Dataset entries
+++

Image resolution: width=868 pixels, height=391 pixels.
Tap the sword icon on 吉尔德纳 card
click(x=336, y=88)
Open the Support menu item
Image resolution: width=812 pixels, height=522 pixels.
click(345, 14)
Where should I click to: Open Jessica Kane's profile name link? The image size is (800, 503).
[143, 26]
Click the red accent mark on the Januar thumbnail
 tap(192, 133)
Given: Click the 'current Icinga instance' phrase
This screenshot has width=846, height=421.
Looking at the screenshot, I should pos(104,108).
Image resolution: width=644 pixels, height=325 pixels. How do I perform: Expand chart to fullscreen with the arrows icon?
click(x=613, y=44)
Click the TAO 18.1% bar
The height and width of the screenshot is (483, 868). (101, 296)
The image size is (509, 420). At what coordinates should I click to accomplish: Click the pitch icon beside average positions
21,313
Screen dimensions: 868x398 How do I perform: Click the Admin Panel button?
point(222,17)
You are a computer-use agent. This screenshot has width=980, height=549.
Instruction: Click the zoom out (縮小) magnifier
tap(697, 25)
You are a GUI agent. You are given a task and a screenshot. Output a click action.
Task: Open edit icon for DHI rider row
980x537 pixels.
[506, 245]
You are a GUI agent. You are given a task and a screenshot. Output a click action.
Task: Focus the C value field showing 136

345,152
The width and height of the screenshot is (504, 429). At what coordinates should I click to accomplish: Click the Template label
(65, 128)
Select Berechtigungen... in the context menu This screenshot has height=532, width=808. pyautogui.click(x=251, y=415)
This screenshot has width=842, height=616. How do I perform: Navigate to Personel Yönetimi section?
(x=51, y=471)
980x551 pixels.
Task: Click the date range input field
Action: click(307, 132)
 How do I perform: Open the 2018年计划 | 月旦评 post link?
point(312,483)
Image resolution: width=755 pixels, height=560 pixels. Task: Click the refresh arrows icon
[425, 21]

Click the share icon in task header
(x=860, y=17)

+++

* Assigned task *
Every line of the records should be reproduced exactly.

* Written response *
Image resolution: width=868 pixels, height=391 pixels.
Tap the sword icon on 吉尔德纳 card
click(x=336, y=88)
Open the Support menu item
Image resolution: width=812 pixels, height=522 pixels.
click(345, 14)
Where should I click to: Open Jessica Kane's profile name link? The image size is (800, 503).
[143, 26]
Click the red accent mark on the Januar thumbnail
 tap(192, 133)
Given: Click the 'current Icinga instance' phrase
This screenshot has width=846, height=421.
Looking at the screenshot, I should pos(104,108).
Image resolution: width=644 pixels, height=325 pixels. How do I perform: Expand chart to fullscreen with the arrows icon?
click(x=613, y=44)
Click the TAO 18.1% bar
The height and width of the screenshot is (483, 868). (101, 296)
The image size is (509, 420). At what coordinates should I click to accomplish: Click the pitch icon beside average positions
21,313
Screen dimensions: 868x398 How do I perform: Click the Admin Panel button?
point(222,17)
You are a computer-use agent. This screenshot has width=980, height=549.
Instruction: Click the zoom out (縮小) magnifier
tap(697, 25)
You are a GUI agent. You are given a task and a screenshot. Output a click action.
Task: Open edit icon for DHI rider row
980x537 pixels.
[506, 245]
You are a GUI agent. You are given a task and a screenshot. Output a click action.
Task: Focus the C value field showing 136

345,152
The width and height of the screenshot is (504, 429). At what coordinates should I click to accomplish: Click the Template label
(65, 128)
Select Berechtigungen... in the context menu This screenshot has height=532, width=808. pyautogui.click(x=251, y=415)
This screenshot has width=842, height=616. How do I perform: Navigate to Personel Yönetimi section?
(x=51, y=471)
980x551 pixels.
Task: Click the date range input field
Action: click(307, 132)
 How do I perform: Open the 2018年计划 | 月旦评 post link?
point(312,483)
Image resolution: width=755 pixels, height=560 pixels. Task: Click the refresh arrows icon
[425, 21]

Click the share icon in task header
(x=860, y=17)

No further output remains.